What to produce:
In the entries that follow, which lines hold the string "agent"? List them.

* * *

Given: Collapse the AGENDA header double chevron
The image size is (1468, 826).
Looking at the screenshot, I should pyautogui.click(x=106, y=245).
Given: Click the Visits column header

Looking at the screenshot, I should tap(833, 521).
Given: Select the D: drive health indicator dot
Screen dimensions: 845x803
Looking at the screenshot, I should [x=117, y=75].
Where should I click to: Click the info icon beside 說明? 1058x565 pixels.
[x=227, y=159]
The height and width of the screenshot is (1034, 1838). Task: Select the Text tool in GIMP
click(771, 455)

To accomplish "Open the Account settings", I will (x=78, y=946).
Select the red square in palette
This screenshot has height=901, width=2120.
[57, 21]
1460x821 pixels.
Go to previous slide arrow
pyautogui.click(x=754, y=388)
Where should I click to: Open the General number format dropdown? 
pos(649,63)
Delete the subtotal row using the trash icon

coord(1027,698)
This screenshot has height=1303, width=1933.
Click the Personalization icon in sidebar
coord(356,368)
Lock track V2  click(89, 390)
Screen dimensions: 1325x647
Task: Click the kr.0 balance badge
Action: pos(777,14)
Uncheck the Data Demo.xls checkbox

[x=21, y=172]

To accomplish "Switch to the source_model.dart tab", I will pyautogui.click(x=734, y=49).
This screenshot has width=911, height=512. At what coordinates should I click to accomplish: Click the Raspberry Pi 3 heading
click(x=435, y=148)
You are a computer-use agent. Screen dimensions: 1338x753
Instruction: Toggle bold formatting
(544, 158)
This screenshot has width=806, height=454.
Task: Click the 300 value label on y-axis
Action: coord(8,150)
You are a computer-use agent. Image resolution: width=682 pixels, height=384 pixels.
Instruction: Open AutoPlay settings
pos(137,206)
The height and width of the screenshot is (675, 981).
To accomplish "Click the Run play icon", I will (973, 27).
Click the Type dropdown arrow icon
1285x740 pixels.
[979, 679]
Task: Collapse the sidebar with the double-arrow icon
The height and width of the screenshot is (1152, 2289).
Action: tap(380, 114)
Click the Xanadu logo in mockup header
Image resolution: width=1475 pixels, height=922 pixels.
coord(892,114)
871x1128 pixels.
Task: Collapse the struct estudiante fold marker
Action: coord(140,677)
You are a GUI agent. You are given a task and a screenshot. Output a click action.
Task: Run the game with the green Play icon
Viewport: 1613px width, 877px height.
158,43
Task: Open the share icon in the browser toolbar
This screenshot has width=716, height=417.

* * *

Written solution:
You are a computer-use agent. Screen dimensions: 1338x753
You are a computer-use agent. Image resolution: width=682 pixels, height=384 pixels.
You are a GUI agent. You are given a task and a screenshot. Output a click action.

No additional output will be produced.